Secondly, Event #58 is the only tournament this year to feature unlimited buy-ins throughout the first four levels. What this means is that no matter how many times a player busts, they can spend an additional buy-in to get back in. Naturally, this led to some of the most aggressive play we’ve seen thus far at the WSOP. Take accomplished pro Greg Mueller for instance. Mueller busted on three different occasions, all within a half-hour of one another. Finally, on his fourth bullet, the resilient pro was able to double through, and now sits on over 13,000 chips. This type of ultra-aggressive play was prevalent throughout the rebuy period.
The Little One clearly favors top pros and others with a hefty bankroll. Whereas the average player can probably only afford one bullet, pros will have multiple chances to accumulate chips.
And they’ll need it. The Little One for One Drop drew more entries than almost any other tournament this year.
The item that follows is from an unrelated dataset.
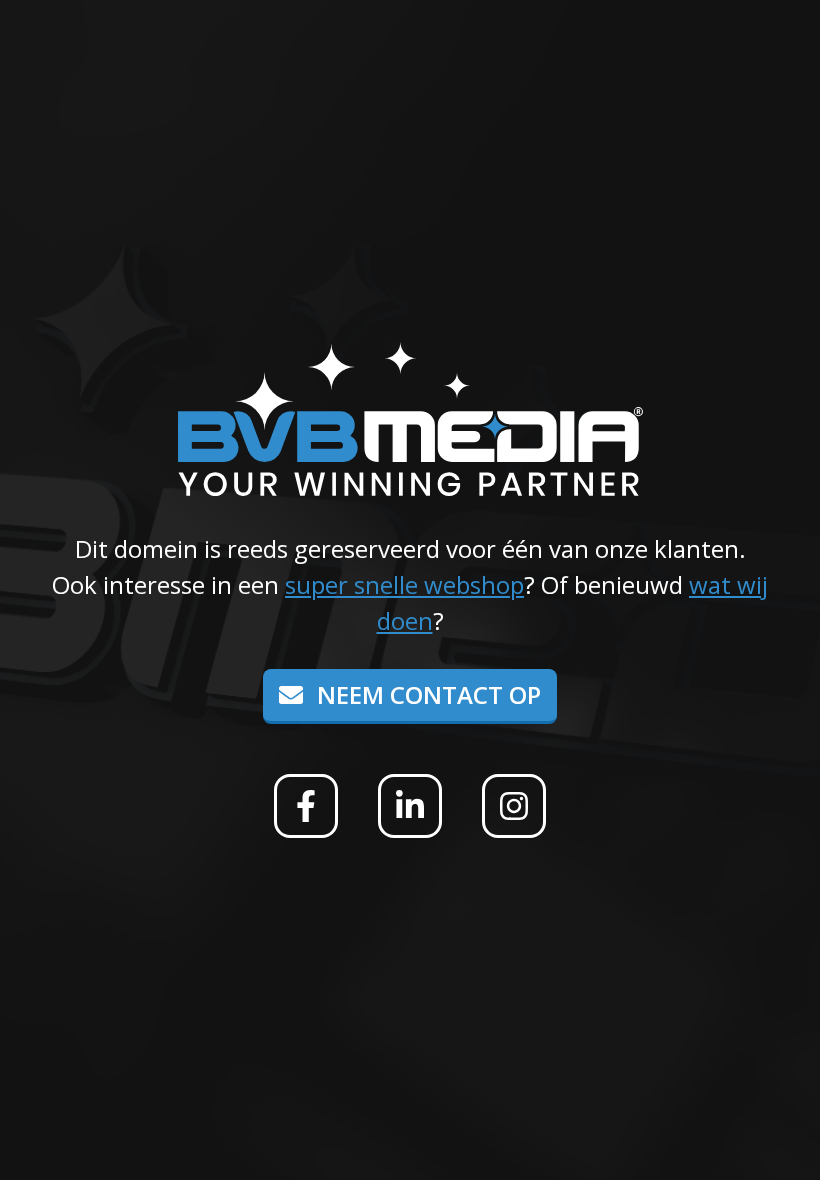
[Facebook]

On Day 1a alone, 2,233 players showed up. That’s over 2,000 entries before rebuys were even calculated. However, the tournament’s aggressive pace and fast structure led to swarms of early knockouts, and only 428 players, or about one-fifth of the field, survived the day.
Day 1b was no different as thousands of hopefuls poured into the Rio. All told, the prize pool for the event topped off at $4,280,400. First place will receive a staggering $663.7 while second will net over $408k. Not a bad payday for a $1k entry event.
It is assumed that the tournament has raised nearly half a million dollars for One Drop. As always, players who cash in the tournament are encouraged to donate an additional 1% of their winning to the foundation.
Alright, so the prize pool won’t be as large as the One for One Drop High Rollers event. But the Little One is a worthy option for regular Joe’s who want the opportunity to contribute to a worthy cause and possibly make some bank in the process. It’s good to give.